++++ THE INPUT

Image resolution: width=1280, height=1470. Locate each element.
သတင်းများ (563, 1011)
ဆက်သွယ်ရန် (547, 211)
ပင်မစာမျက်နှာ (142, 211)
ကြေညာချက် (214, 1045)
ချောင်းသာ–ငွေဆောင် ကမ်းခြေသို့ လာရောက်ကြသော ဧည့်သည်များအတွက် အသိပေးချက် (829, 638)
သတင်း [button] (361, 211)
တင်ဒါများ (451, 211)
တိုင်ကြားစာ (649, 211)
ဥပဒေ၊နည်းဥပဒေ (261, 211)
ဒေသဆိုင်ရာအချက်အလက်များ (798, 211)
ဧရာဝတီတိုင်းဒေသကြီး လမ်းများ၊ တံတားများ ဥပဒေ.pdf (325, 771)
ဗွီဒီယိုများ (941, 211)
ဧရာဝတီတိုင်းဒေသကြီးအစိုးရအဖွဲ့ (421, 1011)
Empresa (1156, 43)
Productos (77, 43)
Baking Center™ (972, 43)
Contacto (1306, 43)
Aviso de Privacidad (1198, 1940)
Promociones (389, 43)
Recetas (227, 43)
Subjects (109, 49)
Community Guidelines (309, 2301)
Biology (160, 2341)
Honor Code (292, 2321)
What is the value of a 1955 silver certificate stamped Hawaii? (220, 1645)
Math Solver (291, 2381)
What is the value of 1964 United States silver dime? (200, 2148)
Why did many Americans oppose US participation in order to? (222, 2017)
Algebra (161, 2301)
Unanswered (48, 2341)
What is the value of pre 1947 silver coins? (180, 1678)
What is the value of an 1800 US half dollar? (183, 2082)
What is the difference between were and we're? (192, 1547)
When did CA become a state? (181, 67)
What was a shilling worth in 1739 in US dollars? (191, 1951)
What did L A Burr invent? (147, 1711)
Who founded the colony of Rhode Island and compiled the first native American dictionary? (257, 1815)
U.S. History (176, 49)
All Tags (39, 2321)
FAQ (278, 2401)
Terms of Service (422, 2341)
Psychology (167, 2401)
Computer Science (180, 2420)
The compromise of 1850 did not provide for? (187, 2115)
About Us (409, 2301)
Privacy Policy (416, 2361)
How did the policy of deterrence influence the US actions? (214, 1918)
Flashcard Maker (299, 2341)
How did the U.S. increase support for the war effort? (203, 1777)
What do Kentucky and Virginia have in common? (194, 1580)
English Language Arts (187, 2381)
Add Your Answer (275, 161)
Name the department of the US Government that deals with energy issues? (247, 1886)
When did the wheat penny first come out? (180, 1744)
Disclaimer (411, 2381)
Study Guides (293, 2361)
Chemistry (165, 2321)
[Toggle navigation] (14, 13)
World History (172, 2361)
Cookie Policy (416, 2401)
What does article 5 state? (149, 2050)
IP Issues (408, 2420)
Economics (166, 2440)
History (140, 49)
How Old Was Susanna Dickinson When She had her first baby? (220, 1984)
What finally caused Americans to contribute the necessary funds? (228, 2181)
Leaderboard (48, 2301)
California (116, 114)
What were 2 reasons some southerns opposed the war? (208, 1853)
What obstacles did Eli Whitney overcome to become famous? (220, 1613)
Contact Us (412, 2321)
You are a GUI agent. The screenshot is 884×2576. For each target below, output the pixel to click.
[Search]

++++++++

▶ _EXERCISE GOAL_: Transcribe exactly the lines from the one containing "Study Guides (293, 2361)" through the end of the records, both included, and nothing else.

▶ _SOLUTION BELOW_:
Study Guides (293, 2361)
Chemistry (165, 2321)
[Toggle navigation] (14, 13)
World History (172, 2361)
Cookie Policy (416, 2401)
What does article 5 state? (149, 2050)
IP Issues (408, 2420)
Economics (166, 2440)
History (140, 49)
How Old Was Susanna Dickinson When She had her first baby? (220, 1984)
What finally caused Americans to contribute the necessary funds? (228, 2181)
Leaderboard (48, 2301)
California (116, 114)
What were 2 reasons some southerns opposed the war? (208, 1853)
What obstacles did Eli Whitney overcome to become famous? (220, 1613)
Contact Us (412, 2321)
You are a GUI agent. The screenshot is 884×2576. For each target below, output the pixel to click.
[Search]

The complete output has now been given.